ENTRIES PROVIDED:
════════════════════

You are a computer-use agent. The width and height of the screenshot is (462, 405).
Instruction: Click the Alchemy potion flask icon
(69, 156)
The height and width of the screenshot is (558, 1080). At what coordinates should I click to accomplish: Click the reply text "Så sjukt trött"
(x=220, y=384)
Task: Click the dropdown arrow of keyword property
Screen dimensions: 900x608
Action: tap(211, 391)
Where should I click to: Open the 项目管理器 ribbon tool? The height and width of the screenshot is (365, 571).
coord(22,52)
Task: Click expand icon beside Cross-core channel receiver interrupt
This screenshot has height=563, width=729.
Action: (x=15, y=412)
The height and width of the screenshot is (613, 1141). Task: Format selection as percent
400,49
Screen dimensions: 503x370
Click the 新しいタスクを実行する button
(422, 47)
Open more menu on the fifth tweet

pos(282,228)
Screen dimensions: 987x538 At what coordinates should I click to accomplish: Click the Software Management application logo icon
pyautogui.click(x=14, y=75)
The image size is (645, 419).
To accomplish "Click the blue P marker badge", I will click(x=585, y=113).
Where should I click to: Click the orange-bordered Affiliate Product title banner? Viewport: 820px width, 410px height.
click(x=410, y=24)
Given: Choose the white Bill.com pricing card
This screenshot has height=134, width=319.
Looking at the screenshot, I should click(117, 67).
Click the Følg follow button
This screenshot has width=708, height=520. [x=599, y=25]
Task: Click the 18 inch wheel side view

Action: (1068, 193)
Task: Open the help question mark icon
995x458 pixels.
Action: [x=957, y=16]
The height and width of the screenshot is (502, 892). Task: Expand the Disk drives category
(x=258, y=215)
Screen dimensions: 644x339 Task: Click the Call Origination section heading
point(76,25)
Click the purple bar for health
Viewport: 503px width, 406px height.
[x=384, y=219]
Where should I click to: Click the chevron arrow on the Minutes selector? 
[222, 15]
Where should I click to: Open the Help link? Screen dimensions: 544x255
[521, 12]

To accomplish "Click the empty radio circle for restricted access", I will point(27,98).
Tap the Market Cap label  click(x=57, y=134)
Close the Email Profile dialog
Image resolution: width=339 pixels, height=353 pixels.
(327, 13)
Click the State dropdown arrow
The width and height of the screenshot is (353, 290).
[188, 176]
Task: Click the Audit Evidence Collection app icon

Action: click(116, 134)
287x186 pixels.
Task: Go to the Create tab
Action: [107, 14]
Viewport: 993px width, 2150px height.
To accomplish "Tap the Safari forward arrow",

════════════════════

Within the data above, filter for lines containing the word "will" and copy each one.

To accomplish "Click the blue P marker badge", I will click(x=585, y=113).
To accomplish "Click the empty radio circle for restricted access", I will point(27,98).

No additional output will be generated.